# TwitterFakeNews
#### Large scale dataset of 200k+ tweets that were labelled automatically to be true/false. Tweets that are issued by accounts known for spreading false news are considered false (all of them) and vice-versa for trustworthy accounts

https://www.mdpi.com/1999-5903/13/5/114

#### Neccessery imports

In [1]:
import pandas as pd
import numpy as np
import plotly.express as px

pd.set_option("display.max_rows", None, "display.max_columns", None)
pd.options.display.max_colwidth = 200


## 1. Loading the dataset
tweet_fake - 1 (Fake), 0 (True)

▶ Data lines:

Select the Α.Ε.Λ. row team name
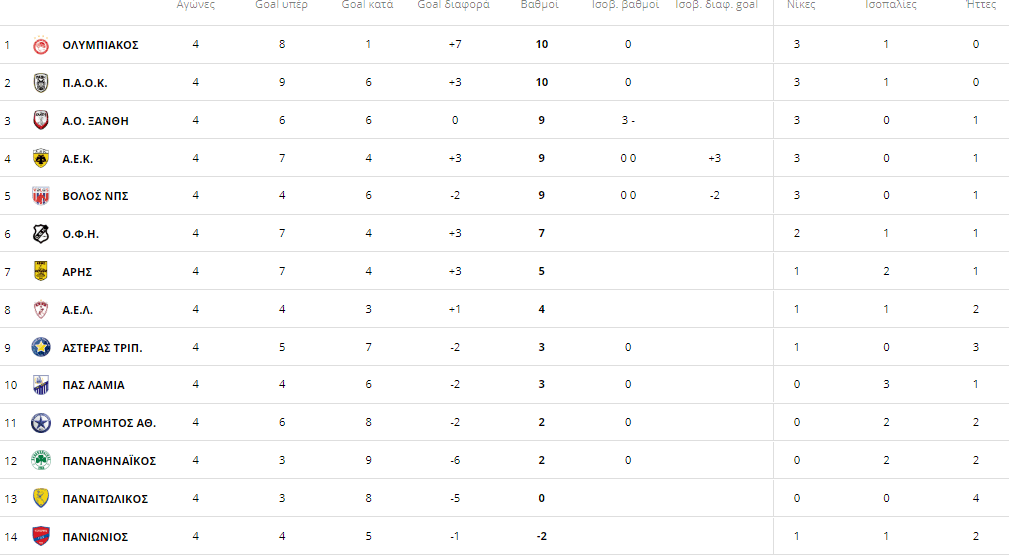tap(77, 310)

▶ Work instructions:
A. According to the TwitterFakeNews notebook, how are the tweets posted by accounts known for spreading false news labeled?
B. Give again everything in the TwitterFakeNews notebook from "#### Neccessery imports" down to "(Fake), 0 (True)".

▶ Task results:
A. All of them are considered false.

B.
#### Neccessery imports

In [1]:
import pandas as pd
import numpy as np
import plotly.express as px

pd.set_option("display.max_rows", None, "display.max_columns", None)
pd.options.display.max_colwidth = 200


## 1. Loading the dataset
tweet_fake - 1 (Fake), 0 (True)